Zum #WelttagDesBuches eine florale Ode aus dem Krankenbett.
Mir werden Blumen geschenkt, Genesungswünsche inklusive, von Freunden zuhauf, die es gut mit mir meinen; aus der Lethargie des Krankenbettes heraus betrachte ich die ganze Fensterbank mit gutgemeinten Schnittblumen, nur unten in der Ecke ruht ein Stapel Bücher, neue und antiquarische, für mich persönlich abgegeben von einer Handvoll guten Freunden. Ansonsten ranken Pflanzen darüber, dahinter, daneben, ringsumher bäumt sich noch einmal blühende Flora auf, statt gepflanzt totgeweiht geschnitten, zu Sträußen geschürzt, mit Wasser bis zum Vasenhals getränkt, mit Pülverchen drin, wie ich am armen Tropf, mit Infusion zur Lebenserhaltung, beschnitten und amputiert stehen sie Spalier, hier eine blaue Blume mit Schleife, dort Ranunkeln mit Karte, da sogar ein selbstgepflücktes Sträußlein, in der Flasche eine einzelne Lilie mit Stempel, unten ein Gesteck nicht immergrün, darüber ragt ein opulenter Strauß gebunden, dessen Vogelbeeräste rausstechen; noch buhlen sie alle um den besten Platz, einen an der Sonne, noch drängen sie dem Licht entgegen, doch dörren sie bereits langsam aus, Farbe lassend, erblassend wie grauer Star, bald wird hier alles welk sein und trüb. Ein Meisterwerk des Stilllebens wie von Delacroix als Sinnbild in Öl gemalt. Die Rosen blühen schon lange, ihre Köpfe können kaum das Gewicht der Krone, ihrer vollen Blüte tragen, lassen ab und an geräuschvoll ein Blütenblatt fallen wie eine Diva, eine Prima Ballerina, ein sterbender Schwan.

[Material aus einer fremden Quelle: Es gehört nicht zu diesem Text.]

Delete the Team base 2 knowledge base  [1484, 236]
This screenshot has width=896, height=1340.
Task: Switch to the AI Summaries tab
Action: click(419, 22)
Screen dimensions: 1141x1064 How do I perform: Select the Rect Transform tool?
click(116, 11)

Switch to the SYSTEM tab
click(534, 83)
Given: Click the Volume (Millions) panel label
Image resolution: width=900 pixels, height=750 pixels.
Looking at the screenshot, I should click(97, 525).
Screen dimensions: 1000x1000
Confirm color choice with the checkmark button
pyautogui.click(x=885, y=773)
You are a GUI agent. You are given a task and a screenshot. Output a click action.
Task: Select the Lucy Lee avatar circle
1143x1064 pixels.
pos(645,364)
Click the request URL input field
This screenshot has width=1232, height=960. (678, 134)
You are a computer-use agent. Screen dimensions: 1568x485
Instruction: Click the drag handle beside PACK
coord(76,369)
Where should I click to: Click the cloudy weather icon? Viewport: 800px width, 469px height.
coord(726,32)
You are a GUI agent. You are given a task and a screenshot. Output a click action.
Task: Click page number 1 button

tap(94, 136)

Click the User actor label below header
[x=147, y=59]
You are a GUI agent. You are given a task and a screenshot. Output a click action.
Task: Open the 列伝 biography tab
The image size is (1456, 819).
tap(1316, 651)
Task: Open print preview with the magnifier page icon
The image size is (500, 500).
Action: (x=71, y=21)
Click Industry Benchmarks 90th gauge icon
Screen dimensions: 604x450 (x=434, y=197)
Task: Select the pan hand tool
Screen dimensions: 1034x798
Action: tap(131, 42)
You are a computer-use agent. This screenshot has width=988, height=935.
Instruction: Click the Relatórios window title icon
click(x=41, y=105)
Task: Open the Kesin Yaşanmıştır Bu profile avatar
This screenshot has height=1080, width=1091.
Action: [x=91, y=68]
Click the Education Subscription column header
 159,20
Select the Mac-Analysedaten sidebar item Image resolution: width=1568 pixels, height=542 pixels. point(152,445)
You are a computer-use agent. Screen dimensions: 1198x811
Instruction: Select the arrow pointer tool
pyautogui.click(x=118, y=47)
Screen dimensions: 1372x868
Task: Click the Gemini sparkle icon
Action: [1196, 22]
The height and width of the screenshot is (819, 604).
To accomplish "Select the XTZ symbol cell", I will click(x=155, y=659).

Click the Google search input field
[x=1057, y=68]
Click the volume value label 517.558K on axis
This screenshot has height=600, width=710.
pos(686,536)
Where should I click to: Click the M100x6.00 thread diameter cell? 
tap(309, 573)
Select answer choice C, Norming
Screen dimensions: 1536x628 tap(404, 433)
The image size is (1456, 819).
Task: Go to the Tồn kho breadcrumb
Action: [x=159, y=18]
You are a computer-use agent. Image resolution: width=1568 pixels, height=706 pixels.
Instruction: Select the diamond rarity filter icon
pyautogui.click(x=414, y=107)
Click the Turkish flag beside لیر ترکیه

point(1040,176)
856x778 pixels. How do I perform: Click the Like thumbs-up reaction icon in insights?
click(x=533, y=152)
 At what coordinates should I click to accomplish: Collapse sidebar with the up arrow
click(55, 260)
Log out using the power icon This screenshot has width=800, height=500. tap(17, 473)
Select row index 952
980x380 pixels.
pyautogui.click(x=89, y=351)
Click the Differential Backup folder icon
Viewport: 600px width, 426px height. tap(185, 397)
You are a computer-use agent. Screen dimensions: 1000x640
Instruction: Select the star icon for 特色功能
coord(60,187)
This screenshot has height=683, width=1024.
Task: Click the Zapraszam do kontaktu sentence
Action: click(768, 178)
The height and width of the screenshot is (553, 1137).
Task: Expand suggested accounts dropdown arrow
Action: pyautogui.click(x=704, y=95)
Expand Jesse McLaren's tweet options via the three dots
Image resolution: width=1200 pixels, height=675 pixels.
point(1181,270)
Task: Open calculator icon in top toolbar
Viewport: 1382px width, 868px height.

Ars moriendi; ich schaue Blumen beim Sterben zu, trage Sträuße zu Grabe, wie grotesk, dies soll meinen Aufenthalt verschönern, doch ich erfreue mich kaum an ihnen, kurz vor dem Tod, ich begleite sie sanft, trockne gleichsam, versuche, wie sie noch einmal zu blühen, versuche, nicht zu wissen, was kommen wird, versuche, Haltung zu bewahren, das Köpfchen möglichst oben zu halten, nicht einzuknicken. Sie können dies viel besser als ich, obschon ich darin mehr Übung haben sollte. Wir versuchen tapfer, Gnade vor Frieden zu finden, versuchen, das Leben zu feiern, statt den Tod zu beklagen, ein wenig geh ich ein letztes Mal mit, mit ihrem Eingehen, der Zeit entgegen. Vielleicht bewahre ich das ein oder andere zarte Blümchen vor dem Kompost, auf dem wir alle landen, presse sie zwischen den Büchern, konserviere sie in ihrer Fragilität als auserwählte Blüte, erlesen zwischen den Seiten, Vergissmeinnicht. Diese Bücher dort werden uns alle überdauern, obgleich sie hier fast untergehen, ungesehen; allein zu wissen, dass sie da sind, beruhigt mich, dass ich sie irgendwann vielleicht sogar wieder lesen kann, nährt meine Zuversicht. Und manchmal, wenn ich ganz alleine bin, schleppe ich mich heimlich mühsam zum Bücherstapel hin, setze mich als sterbendes Blümchen auf die Fensterbank, durchblättere die Bücher wie ein Daumenkino vor meinem Gesicht und rieche an ihnen, wie herrlich sie duften!
Mögen viele Worte Dir Medizin sein!
Dir ein großes <3 für diesen feinfühligen Wunsch und verzeih mein spätes Zurückschreiben – ich brauchte schlicht etwas länger Zeit, mich wieder ins Leben einzufinden [im wahrsten Sinne]… Danke für Deine Treue!